Andy Tillison: "Buon giorno", "Buona sera", "Buona notte" I know. That should be all of them. (laughs)
eclipsed: But obviously you love Italian culture?
Tillison: Especially the ancient culture there is fantastic and unique! From the modern era, on the other hand, there is Italo-Prog, which I love beyond measure.
eclipsed: Which brings us to the actual topic of our conversation: What made you decide to record an album in the tradition of 70s Italo-prog?
Tillison: I'll have to go into a lot of detail about that. But I'll try to give as concise a background as possible for outsiders to understand. Let's travel back to the spring of 1976: My parents and I, just 16, went on a camping holiday across Europe. At some point we ended up at a campground outside of Rome. There, the same band, called Allium, as I was soon to find out, played every night. My parents, who were big fans of classical music, were quickly annoyed by the same repertoire of covers by ELO, Supertramp and Queen. I myself was very fond of it, but was not allowed to go to the concert hall without adult company. But one afternoon I heard the group rehearsing and playing songs that were obviously not imitations. I told my parents I'd like to go for a walk - and there I was, standing at the venue's glass door with a clear view of the stage. It was, if you will, the first rock concert I had ever experienced. My knees were shaking, so captivated was I by what I was seeing and hearing.

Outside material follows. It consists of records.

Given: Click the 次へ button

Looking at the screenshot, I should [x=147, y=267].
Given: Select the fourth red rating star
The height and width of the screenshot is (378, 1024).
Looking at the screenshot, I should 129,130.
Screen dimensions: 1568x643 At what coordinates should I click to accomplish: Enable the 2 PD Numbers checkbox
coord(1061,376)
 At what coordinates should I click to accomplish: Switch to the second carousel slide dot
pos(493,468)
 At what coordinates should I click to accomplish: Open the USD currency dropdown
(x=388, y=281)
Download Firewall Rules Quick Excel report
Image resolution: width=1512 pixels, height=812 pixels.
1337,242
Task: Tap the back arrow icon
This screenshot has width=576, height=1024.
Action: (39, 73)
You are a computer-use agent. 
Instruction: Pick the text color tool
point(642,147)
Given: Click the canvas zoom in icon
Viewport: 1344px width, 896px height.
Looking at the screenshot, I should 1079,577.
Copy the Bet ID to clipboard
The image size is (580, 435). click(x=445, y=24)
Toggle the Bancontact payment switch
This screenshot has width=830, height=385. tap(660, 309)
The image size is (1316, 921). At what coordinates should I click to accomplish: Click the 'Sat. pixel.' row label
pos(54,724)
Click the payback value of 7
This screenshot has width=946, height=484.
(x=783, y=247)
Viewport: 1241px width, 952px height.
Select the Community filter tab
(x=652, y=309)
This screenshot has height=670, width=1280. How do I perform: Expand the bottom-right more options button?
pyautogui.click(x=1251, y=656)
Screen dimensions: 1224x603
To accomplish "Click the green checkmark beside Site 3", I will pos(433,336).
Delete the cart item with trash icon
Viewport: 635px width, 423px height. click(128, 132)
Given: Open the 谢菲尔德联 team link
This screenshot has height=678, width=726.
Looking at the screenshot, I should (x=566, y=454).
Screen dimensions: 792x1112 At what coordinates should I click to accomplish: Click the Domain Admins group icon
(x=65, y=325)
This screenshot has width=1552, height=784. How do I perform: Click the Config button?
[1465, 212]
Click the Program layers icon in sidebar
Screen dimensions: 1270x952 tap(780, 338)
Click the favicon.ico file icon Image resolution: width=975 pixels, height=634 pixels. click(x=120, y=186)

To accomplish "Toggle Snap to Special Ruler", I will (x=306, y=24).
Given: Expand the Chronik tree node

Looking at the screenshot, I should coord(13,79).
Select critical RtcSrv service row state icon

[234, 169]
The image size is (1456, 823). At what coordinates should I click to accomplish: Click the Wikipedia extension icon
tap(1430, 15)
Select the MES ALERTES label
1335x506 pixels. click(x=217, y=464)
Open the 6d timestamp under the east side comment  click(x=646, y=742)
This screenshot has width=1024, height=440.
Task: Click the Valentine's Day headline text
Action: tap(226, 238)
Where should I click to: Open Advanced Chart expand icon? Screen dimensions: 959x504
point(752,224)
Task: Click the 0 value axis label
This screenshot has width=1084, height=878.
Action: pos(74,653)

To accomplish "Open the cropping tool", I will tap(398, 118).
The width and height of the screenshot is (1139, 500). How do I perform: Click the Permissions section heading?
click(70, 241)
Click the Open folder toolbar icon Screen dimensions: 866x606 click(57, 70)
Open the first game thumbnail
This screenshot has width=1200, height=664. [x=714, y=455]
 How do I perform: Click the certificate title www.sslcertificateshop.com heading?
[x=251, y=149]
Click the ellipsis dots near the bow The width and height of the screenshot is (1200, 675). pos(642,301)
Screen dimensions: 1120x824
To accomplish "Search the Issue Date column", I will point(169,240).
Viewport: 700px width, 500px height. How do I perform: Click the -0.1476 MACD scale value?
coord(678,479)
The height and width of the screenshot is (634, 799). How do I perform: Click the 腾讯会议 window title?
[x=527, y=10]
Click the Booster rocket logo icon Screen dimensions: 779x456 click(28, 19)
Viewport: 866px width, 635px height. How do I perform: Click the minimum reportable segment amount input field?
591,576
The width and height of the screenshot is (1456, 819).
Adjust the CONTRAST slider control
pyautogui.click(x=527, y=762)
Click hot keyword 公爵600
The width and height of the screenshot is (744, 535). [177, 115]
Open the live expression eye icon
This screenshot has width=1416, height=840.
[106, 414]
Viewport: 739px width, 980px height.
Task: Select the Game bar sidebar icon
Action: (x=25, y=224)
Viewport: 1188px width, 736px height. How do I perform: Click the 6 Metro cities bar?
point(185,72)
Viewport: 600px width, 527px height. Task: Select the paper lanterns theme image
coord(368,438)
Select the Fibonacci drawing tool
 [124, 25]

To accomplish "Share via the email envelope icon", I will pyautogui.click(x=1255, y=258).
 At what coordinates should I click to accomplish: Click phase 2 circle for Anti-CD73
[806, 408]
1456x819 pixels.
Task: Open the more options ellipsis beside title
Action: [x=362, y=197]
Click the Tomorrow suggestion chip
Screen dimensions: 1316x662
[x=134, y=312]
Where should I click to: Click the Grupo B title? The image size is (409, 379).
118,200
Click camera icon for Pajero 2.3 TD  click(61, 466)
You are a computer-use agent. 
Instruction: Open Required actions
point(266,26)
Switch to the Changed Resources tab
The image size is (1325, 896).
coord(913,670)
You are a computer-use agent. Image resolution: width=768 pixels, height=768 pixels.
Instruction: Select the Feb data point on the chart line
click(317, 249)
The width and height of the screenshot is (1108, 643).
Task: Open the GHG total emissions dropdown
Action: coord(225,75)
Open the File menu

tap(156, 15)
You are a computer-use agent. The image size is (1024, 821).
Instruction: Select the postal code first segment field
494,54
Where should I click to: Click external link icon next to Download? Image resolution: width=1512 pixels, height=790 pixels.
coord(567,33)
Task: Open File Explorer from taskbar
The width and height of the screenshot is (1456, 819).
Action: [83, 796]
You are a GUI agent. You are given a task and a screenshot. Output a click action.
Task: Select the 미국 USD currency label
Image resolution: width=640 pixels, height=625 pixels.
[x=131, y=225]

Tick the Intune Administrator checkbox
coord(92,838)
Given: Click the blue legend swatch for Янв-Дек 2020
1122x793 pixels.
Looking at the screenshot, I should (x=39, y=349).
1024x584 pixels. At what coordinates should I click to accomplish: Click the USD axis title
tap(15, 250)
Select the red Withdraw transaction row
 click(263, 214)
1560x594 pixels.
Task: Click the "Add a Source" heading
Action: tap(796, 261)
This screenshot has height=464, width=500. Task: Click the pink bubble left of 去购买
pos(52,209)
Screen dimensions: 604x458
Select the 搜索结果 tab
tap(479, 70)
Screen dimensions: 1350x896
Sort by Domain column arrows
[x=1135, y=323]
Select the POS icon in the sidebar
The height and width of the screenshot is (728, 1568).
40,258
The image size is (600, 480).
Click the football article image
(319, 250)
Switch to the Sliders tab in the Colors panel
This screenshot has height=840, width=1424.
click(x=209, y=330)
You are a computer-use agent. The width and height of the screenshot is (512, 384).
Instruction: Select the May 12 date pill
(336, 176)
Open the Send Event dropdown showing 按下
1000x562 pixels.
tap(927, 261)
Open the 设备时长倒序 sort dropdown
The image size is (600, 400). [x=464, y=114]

eclipsed: What happened then?
Tillison: After about 20 minutes, the singer jumped off the stage, walked up to the glass door and addressed me directly, "English?" I nodded my head sheepishly. "You like our music?" Again I nodded dumbly. The next moment he motioned for me to enter the small hall. He then hopped back up to his five musical companions. Now they really got going with sprawling tunes à la ELP and PFM. At some point they took a break and sat down at the table with me. I was frozen. After all, these guys were ancient, probably 19 or 20. (laughs) Singer Roberto asked me what I thought of the performance. I mumbled something. He said, "Don't hold back on criticism - my buddies here don't understand English, they're all Albanian."